El segundo examina atentamente a aquel que hasta entonces mandaba a bordo, y se limita a responderle:
—Está bien, señor.
Después, de regreso a cubierta, me relata lo ocurrido.
—Sí —digo yo—, es un hombre que tiene, al menos, el cerebro enfermo, si es que no está loco, y es mejor que haya dimitido voluntariamente de su mando.
—Lo reemplazo en graves circunstancias —me responde Robert Kurtis—. Pero no importa, cumpliré con mi deber.
Dicho esto, Robert Kurtis llama a un marinero y le ordena que vaya a buscar al bosseman.
El bosseman se presenta inmediatamente.
—Bosseman —dice Robert Kurtis—, reúna a la tripulación al pie del palo mayor.
El bosseman se retira, y unos instantes más tarde los hombres del Chancellor se encuentran reunidos en el lugar indicado.
Robert Kurtis se sitúa en medio de todos ellos.
—Muchachos —dice con una voz tranquila—, en la situación en que nos encontramos, y por razones que yo conozco, el señor Silas Huntly ha creído cumplir con su deber dimitiendo de sus funciones de capitán. A partir de ahora, yo mando a bordo.

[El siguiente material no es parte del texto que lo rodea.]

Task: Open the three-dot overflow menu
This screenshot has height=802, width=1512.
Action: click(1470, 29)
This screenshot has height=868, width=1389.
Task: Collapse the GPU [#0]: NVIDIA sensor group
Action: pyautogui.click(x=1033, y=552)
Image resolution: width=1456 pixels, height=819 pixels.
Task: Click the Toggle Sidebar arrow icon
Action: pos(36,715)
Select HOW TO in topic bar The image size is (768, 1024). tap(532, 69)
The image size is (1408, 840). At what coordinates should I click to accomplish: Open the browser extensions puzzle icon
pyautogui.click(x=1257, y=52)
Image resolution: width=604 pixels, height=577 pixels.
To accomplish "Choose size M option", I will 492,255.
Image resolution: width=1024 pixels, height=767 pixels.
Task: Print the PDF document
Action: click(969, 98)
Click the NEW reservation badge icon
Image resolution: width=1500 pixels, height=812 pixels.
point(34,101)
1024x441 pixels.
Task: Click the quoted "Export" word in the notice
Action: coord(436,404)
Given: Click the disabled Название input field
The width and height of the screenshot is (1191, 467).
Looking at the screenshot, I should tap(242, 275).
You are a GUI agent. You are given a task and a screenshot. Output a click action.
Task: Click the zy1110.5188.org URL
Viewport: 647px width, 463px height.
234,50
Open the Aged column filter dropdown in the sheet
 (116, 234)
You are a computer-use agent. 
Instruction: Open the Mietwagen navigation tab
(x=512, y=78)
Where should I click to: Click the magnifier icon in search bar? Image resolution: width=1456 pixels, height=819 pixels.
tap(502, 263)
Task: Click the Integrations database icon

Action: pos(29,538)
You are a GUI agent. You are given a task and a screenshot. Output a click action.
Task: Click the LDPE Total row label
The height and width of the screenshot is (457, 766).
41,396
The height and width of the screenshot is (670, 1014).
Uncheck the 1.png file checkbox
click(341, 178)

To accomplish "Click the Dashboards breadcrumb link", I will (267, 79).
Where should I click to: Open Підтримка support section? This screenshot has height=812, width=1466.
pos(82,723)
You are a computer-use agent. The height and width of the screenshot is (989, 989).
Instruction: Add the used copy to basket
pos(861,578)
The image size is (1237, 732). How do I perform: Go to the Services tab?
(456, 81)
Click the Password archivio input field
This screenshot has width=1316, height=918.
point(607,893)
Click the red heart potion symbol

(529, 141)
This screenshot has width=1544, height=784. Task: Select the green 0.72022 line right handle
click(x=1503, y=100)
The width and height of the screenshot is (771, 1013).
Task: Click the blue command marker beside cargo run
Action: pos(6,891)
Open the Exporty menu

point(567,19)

Así se ha operado el relevo, que no puede ir más que en beneficio de todos nosotros. Tenemos al frente de nosotros a un hombre enérgico y seguro, que no retrocederá frente a ninguna medida para lograr la salvación común. Los señores Letourneur, el ingeniero Falsten y yo felicitamos inmediatamente a Robert Kurtis, y el teniente y el bosseman unen sus felicitaciones a las nuestras.
El rumbo del navío indica ahora el suroeste, y Robert Kurtis, aumentando el trapo, intenta llegar en el menor espacio de tiempo posible a la más próxima de las Pequeñas Antillas.